As the team traveled by boat to church in Torpout (Jengmer's home village) on Sunday, they hoped that they could deliver this message and bring together a separated Sudanese family. What happened was one of the most touching events of the trip. The team found his family (father, cousins, siblings) and was welcomed to their compound as honored guests. One of the team members read the letter aloud to the entire family; the family looked through pictures of their son depicting his life in America and the team showed the video message to the transfixed, emotional audience. To honor the team, the family gave them a ram (which made the journey back to Nasir on the team's boat). This ram was a huge gesture as it represented about one-third of the family's wealth. The team was overwhelmed with gratitude and the preceding God-ordained circumstances that led to the special day!"

Monday, March 16, 2009

Good Reads

Since I read to relax and I'm an intense person, I finish quite a few books. Here are my two recent picks: It's All About Him - Denise Jackson and In the Heart of the Sea - Nathaniel Philbrick. Jackson's book was refreshing in that she was genuine. She shared her rise to celebrityhood as the wife of Alan Jackson, her emotional void, her marriage pains and her realization that Christ alone could heal her heart and restore her marriage. I am grateful that Ben doesn't enjoy singing. Therefore, I think it is safe to say he will never give a concert with screaming teenage girls throwing themselves at him. Admittedly, some women swoon as easily at married doctors as at country legends. However swooning in a hospital can be attributed to blood loss and imbalanced meds. Not to say that Ben's patients haven't found him swoon-worthy, but he is quick to say he has a wife and four kids.

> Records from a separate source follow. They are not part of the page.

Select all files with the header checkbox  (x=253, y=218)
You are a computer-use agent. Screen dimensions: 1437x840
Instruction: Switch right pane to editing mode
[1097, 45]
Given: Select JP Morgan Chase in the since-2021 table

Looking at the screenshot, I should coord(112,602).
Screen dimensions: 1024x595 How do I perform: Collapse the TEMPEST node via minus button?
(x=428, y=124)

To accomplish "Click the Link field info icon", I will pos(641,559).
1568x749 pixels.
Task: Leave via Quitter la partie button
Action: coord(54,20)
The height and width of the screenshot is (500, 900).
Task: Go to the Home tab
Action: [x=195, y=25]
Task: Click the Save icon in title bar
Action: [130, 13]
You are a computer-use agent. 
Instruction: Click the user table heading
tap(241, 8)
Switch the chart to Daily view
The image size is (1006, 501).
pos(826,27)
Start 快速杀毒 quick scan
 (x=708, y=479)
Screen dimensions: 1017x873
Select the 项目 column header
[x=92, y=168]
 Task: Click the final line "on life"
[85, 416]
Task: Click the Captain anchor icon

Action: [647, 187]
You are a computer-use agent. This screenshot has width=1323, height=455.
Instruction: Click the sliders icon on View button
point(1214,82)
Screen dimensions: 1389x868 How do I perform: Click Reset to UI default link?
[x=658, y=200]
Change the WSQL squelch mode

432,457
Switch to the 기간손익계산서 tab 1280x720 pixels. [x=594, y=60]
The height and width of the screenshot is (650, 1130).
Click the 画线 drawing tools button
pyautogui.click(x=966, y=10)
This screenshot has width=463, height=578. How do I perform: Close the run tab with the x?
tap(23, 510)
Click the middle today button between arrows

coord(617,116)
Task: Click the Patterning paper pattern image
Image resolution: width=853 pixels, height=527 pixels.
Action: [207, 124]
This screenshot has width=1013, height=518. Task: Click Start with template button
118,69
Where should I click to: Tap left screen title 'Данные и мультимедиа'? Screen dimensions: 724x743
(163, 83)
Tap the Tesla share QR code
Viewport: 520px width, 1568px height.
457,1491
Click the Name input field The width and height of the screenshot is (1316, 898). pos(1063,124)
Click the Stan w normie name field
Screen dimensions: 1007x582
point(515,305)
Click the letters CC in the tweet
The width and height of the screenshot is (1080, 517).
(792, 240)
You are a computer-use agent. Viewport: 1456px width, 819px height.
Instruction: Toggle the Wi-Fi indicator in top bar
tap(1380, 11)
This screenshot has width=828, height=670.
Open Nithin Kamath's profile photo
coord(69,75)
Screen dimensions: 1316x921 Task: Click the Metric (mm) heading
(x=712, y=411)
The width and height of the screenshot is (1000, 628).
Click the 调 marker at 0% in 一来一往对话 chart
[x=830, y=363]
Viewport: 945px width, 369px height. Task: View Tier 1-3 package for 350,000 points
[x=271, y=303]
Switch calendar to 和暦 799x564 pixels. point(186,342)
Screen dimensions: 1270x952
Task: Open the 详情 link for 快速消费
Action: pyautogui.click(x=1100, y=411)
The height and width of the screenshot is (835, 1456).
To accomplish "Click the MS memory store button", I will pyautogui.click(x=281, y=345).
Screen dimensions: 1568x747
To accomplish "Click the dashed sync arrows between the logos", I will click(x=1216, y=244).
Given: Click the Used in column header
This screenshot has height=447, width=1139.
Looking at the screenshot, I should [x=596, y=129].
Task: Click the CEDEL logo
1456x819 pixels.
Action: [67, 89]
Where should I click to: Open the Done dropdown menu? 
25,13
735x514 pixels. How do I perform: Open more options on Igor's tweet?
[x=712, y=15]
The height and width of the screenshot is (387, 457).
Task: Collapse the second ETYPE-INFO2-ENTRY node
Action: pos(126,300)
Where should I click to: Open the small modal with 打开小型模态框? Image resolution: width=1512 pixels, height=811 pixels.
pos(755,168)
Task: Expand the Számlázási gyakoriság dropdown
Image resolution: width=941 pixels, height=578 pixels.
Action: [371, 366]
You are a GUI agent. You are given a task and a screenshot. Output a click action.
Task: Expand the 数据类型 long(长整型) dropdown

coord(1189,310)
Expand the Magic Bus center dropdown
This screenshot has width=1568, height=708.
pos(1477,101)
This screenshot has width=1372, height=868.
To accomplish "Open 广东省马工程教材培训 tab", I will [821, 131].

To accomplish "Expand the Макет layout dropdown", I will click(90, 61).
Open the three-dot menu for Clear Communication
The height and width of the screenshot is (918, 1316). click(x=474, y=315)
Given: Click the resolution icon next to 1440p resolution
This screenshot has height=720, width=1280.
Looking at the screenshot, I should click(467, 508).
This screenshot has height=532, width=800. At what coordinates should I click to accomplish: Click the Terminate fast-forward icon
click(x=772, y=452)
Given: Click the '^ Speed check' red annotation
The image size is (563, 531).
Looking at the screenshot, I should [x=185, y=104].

This nonfiction book unlike the other is not written in a Christian perspective. It is an account of the tragedy of the whale ship Essex. It moved me to tears at the harsh reality the crew endured. This book is quite gruesome, but strangely fascinating. Ben commented that so many of the men's choices were idiotic. Indeed, hindsight is always 20/20. Considering their physical deprivations, mental exertions must have been exceedingly difficult. Unfortunately they doomed themselves by their repeated poor judgment. This book made me appreciate that Ben isn't a whaler. With all the environmental hype and whale protection he probably couldn't be one anyway. But hypothetically speaking, it is nice he isn't gone at sea for three years at a time. I think I would go daft. And for those that think I already am, please don't comment.